What is the difference between Africa’s first and second fintech wave?

The first wave (2010–2023) focused on financial inclusion through mobile wallets and payment platforms — getting unbanked populations access to digital transaction infrastructure. M-Pesa, MTN MoMo, and Wave are the canonical first-wave products. The second wave, which BCG dates as emerging from 2024 onward, focuses on layering credit, savings, insurance, and investment products on top of the payment infrastructure already in place. The distinction is that first-wave products solve access; second-wave products solve depth of financial services.

Why does Africa lose $5 billion annually to payment settlement inefficiencies despite having advanced mobile money?

Mobile money addresses domestic payment friction within national markets. The $5 billion inefficiency is in cross-border and B2B payments — the flows between businesses in different African countries that still route through US and European correspondent banking networks, with associated conversion fees, intermediary margins, and settlement delays of 3–5 business days. PAPSS (which Algeria joined in August 2025) directly addresses this by providing a local-currency multilateral settlement system for intra-African trade.

What is AI-enabled underwriting and how does it differ from traditional bank credit scoring?

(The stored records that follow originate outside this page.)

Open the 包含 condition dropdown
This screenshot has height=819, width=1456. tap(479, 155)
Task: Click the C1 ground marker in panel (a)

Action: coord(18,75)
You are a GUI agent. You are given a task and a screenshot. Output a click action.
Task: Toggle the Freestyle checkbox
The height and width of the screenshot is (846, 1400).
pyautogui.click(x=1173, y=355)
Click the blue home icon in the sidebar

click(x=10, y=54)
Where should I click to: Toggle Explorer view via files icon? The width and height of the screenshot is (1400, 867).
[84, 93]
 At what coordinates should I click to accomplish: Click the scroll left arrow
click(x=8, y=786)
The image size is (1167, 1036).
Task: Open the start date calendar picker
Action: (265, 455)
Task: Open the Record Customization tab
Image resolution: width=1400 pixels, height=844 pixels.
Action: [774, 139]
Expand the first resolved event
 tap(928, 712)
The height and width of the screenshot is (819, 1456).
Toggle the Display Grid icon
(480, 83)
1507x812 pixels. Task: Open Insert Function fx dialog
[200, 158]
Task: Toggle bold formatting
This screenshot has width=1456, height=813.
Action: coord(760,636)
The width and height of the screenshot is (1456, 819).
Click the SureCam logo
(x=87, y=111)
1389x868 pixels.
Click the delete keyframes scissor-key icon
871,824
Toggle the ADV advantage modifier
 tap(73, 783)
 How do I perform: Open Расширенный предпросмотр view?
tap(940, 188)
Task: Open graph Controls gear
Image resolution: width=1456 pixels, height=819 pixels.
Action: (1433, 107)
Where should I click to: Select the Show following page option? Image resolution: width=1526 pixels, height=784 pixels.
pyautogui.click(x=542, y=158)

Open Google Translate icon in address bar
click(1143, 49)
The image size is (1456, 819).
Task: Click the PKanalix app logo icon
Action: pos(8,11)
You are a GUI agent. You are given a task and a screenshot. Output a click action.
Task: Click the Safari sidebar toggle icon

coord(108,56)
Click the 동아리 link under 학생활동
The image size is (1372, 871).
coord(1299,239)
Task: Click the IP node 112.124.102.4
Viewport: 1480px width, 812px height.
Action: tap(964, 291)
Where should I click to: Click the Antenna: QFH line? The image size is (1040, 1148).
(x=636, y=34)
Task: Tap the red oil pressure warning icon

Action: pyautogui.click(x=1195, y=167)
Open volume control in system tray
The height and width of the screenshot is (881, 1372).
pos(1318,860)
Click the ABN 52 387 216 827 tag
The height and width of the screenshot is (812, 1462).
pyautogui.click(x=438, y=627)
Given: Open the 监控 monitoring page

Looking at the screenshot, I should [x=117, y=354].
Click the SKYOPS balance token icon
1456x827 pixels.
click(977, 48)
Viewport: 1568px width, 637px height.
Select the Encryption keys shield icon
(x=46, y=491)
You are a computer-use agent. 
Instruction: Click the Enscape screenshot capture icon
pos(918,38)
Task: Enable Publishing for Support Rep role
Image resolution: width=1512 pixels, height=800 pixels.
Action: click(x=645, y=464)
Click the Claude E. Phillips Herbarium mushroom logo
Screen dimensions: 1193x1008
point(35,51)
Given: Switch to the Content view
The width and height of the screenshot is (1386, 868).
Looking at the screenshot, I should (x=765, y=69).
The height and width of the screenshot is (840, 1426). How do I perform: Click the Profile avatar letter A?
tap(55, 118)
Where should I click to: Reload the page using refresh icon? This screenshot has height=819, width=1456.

Traditional bank credit scoring relies on formal documentation: salary slips, tax returns, bank statements, collateral assets. AI-enabled underwriting converts behavioral and transaction data into credit risk signals: mobile money top-up frequency, merchant payment acceptance patterns, savings group contribution consistency, utility payment timing. For African SMEs and micro-entrepreneurs who lack formal documentation but have rich mobile transaction histories, AI underwriting is the only path to responsible credit at scale.